[DATA SUPPLIED — start]
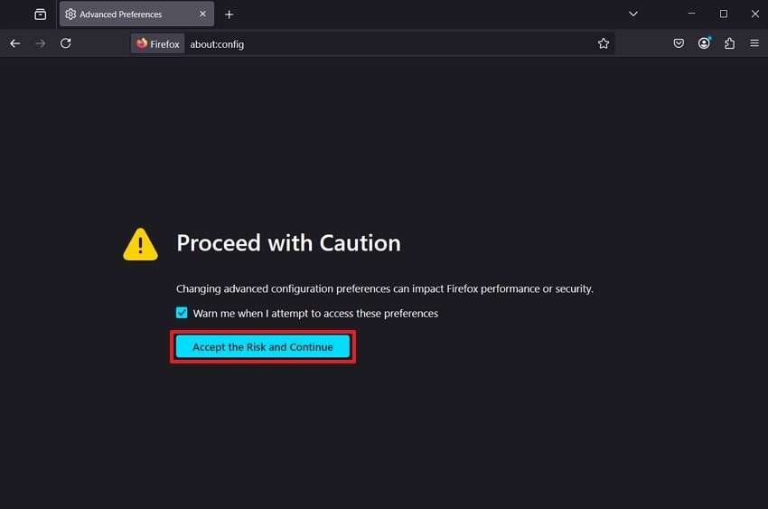Click the Firefox View icon
Image resolution: width=768 pixels, height=509 pixels.
point(41,14)
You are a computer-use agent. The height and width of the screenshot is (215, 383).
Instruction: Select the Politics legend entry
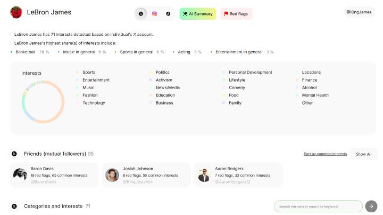162,73
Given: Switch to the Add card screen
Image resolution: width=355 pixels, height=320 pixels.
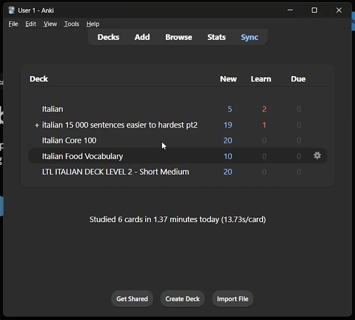Looking at the screenshot, I should pyautogui.click(x=142, y=37).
[DATA SUPPLIED — finish]
--- TASK REQUIREMENTS ---
Give again, word for word, only the lines from the line containing "You are a computer-use" through the last line above, both included; leave the pictures out.

--- YOUR RESPONSE ---
You are a computer-use agent. The height and width of the screenshot is (215, 383).
Instruction: Select the Politics legend entry
162,73
Given: Switch to the Add card screen
Image resolution: width=355 pixels, height=320 pixels.
Looking at the screenshot, I should pyautogui.click(x=142, y=37).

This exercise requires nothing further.